I lost touch with the ability to identify with the Dexys muse somewhere along the story. Don’t Stand Me Down in particular baffled me, despite the critical adulation at the time in my beloved Melody Maker. I had to turn the TV off in embarrassment at the appearances on the Tube – which now of course look far ahead of their time.

My mate Neal insisted I go along and witness this gig after seeing them earlier in the tour and saying they were brilliant (although warning me in advance there would be no Geno).

Even so, this gig was a tightrope walk for me as an audience member ex-hero worshipper. At all points, I feared the fall into the abyss of “lame” (ie wedding disco hell – I’m sure I don’t need to elaborate on why Dexys have that association in the public consciousness).

Miraculously, it was a heart warming, euphoric triumph of gig.

The signs weren’t great. It was held at Brighton Dome: the venue where Abba won the Eurovision Song Contest in 1974.

But from the moment I walked in, I thought there was something special about the way the stage had been set up, the way the instruments were leaning against the amp stacks. There was an immaculate attention to detail, filtered through the lens of an iconography of an older sense of cool, the same source inspiring the Northern Soul scene.

Before the band came on, the DJ set was one of the best I’ve ever witnessed, perfectly weighted choices of songs like Breakfast in Bed off Dusty In Memphis and La La Means I Love You by the Delfonics played off what sounded like original vinyl through a pristine sound system.

The support act was a burlesque stripper.

The show was divided into two parts: first half – the new album One Day I’m Going to Soar in sequence; the second half, oldies.
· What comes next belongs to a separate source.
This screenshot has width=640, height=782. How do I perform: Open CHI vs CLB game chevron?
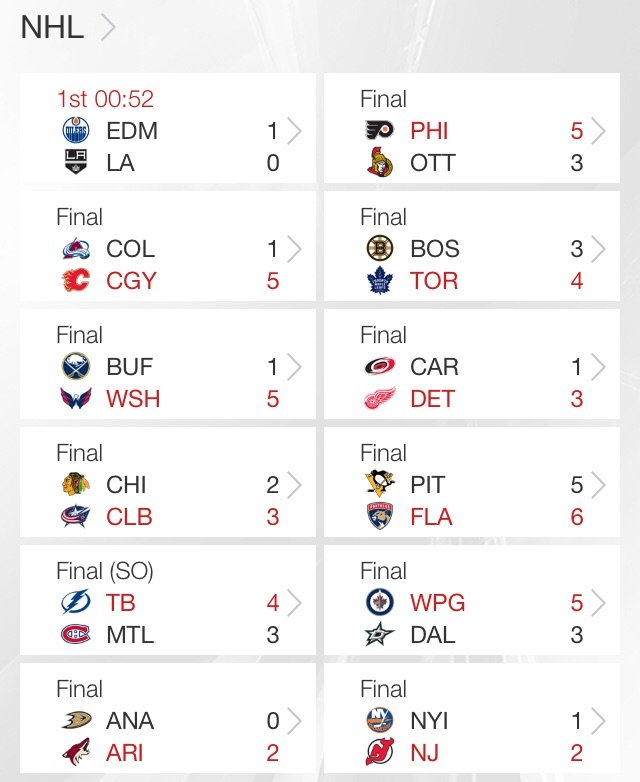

The new album made much more sense to me being played live. It’s a late period career classic, bringing together the various strands of Dexys career into a satisfying whole. It’s very human. It’s still forward looking – Kevin Rowland is the one who believes that one day he will soar as a person, it’s not a tedious self help message to the audience. That coming from a man who has soared higher as an artist than many may dream. It’s brilliant musicianship too – not a shallow, smug appropriation of retro elements (c.f. Jools Holland big band).
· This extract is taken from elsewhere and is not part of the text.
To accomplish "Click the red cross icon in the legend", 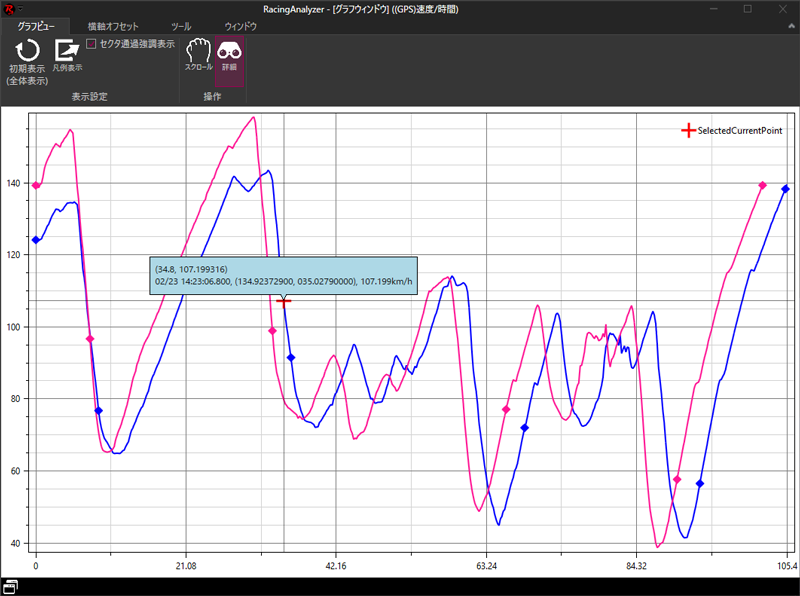I will (687, 131).
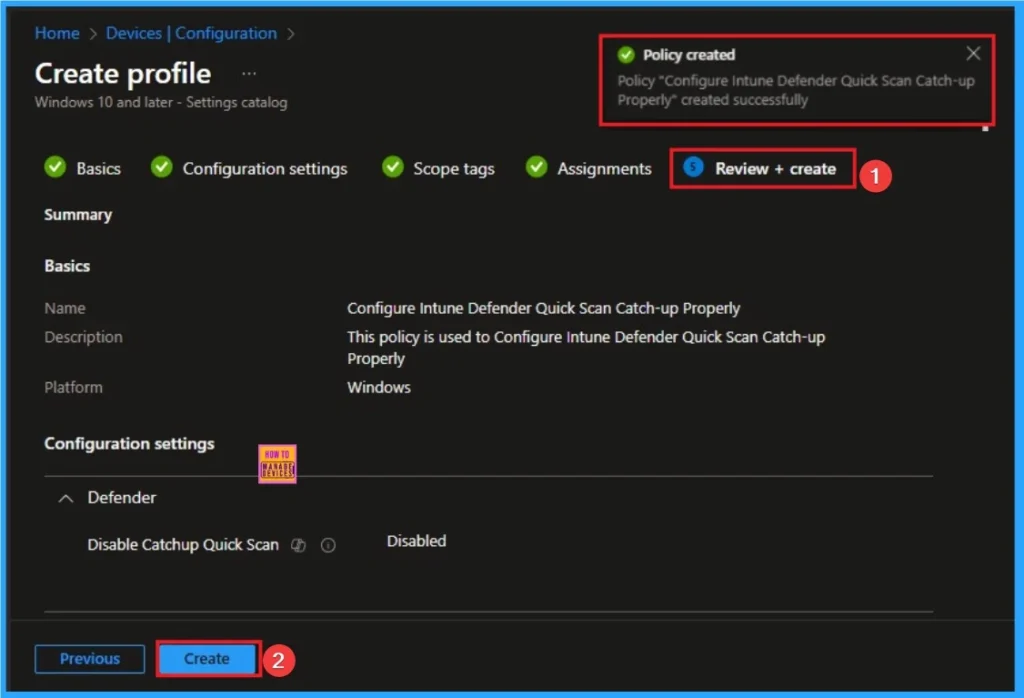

Inevitably, this is not the same Dexys as the original line up (though 3 key members remain). Kevin Rowland is still the Mark E Smith of Soul, but nowadays is admitting other counterpoints to vary the line of approach to the audience. The gloriously magnetic Madeleine Hyland’s incredibly sensual stage presence adds a very welcome feminine element and the role played by Pete Williams cannot be underestimated. Promoted from the bass role in original Dexys to be a cavorting, freewheeling trickster, and crucially supporting vocally, both by singing and by explicating what the hell Kevin Rowland is up to this time (“Kev’s just telling you how he feels”). A best supporting actor contender.

The talky bits which made Don’t Stand Me Down unlistenable to me suddenly made total sense and This is What She’s Like was the final and best song of the evening – so great it eradicated entirely my remaining fanboy desire to hear one of my early faves. The spoken word sections were acted out, largely by Rowland and Williams, sometimes involving costume changes (again, leaving me squirming in my seat in fear at times). In this setting, I realised, even in the earlier phase of Dexys, that this element had always been a key part of their vision. It’s working class magical realism. The portal at the bottom of your street. Like watching an old Hollywood musical in reverse. The talking between the songs is the theatre of the absurdity of daily life.

I feel it was a privilege to be there and see them. Kevin Rowland is an artist living in the moment with a true and unique authentic vision, with a brilliant supporting cast.